▸ GOAL OF THE EXERCISE
Turn the listing into a numbered list, starting at the line that contains "Remove Pink Floyd video from the list" and ending at the listing's last line. Skip blank lines and leave the pictures out.
:::::
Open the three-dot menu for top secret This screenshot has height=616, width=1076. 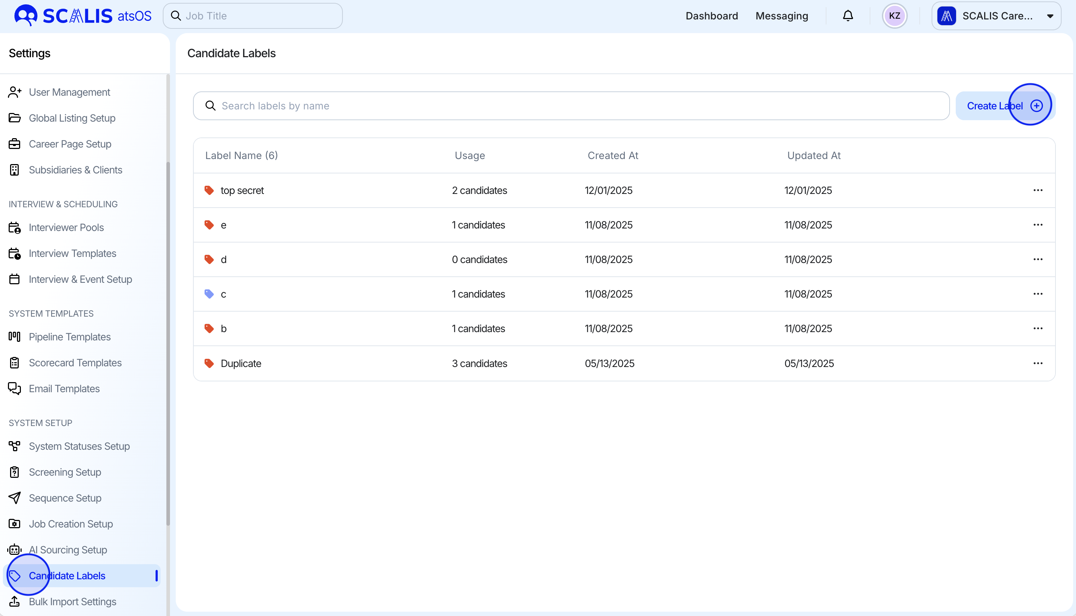1037,190
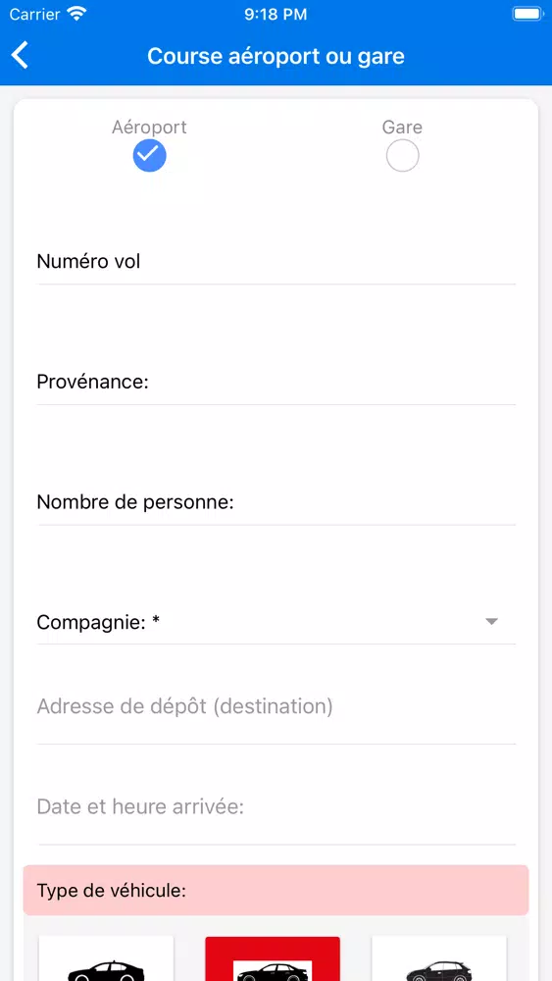
Task: Tap the Aéroport label text
Action: (149, 127)
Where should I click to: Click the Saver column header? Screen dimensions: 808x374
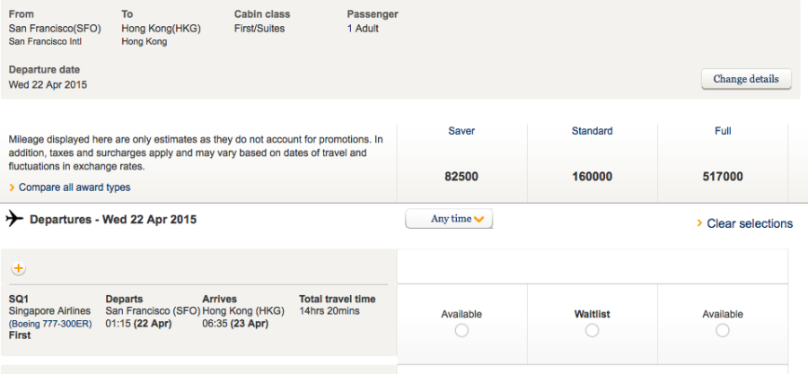point(461,131)
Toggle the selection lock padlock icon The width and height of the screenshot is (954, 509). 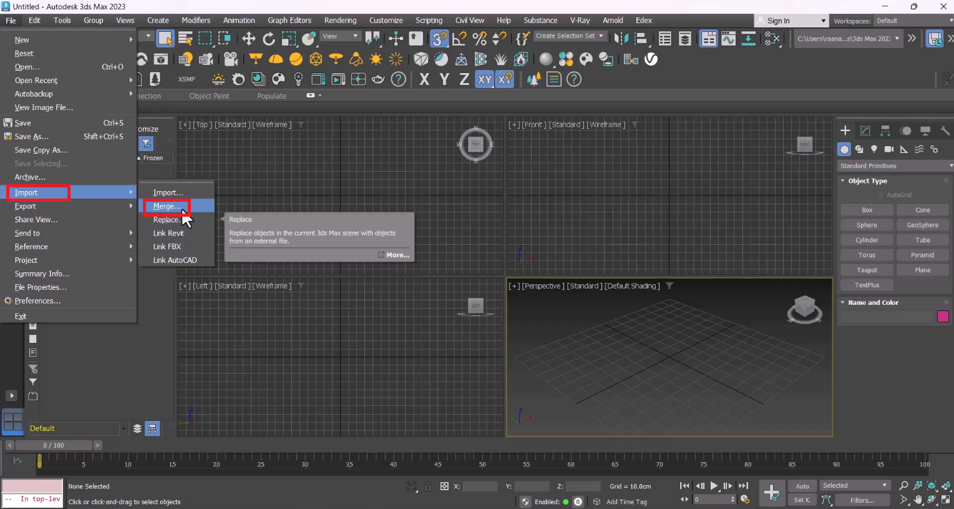(427, 487)
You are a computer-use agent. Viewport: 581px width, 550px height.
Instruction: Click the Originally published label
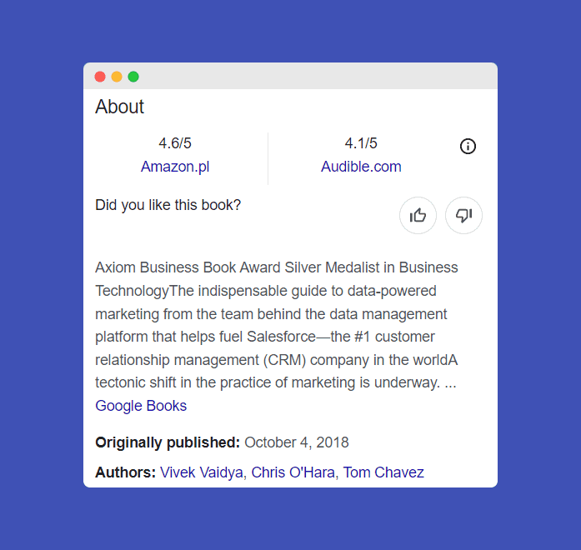(x=168, y=443)
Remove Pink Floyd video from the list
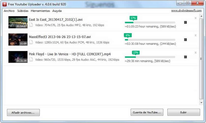 click(x=195, y=53)
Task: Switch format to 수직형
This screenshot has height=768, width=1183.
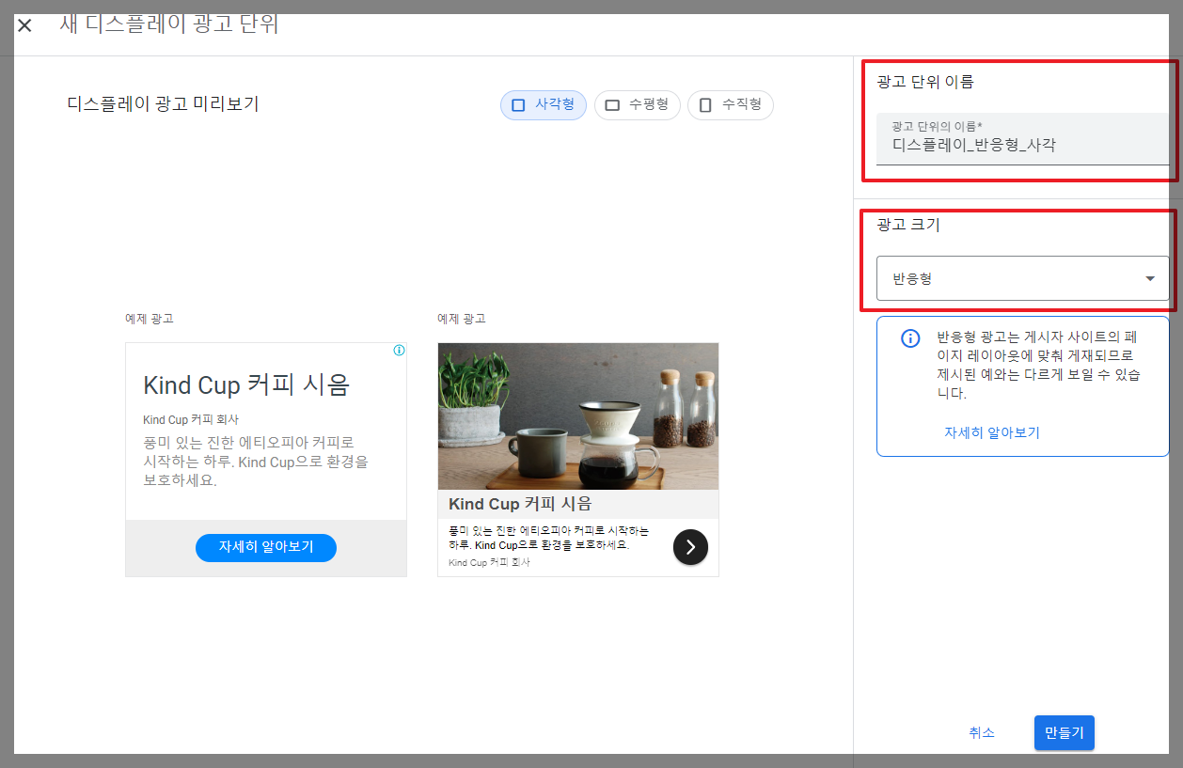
:::::
▸ TASK RESULT
1. Remove Pink Floyd video from the list
2.  click(x=195, y=53)
3. Task: Switch format to 수직형
4. This screenshot has height=768, width=1183.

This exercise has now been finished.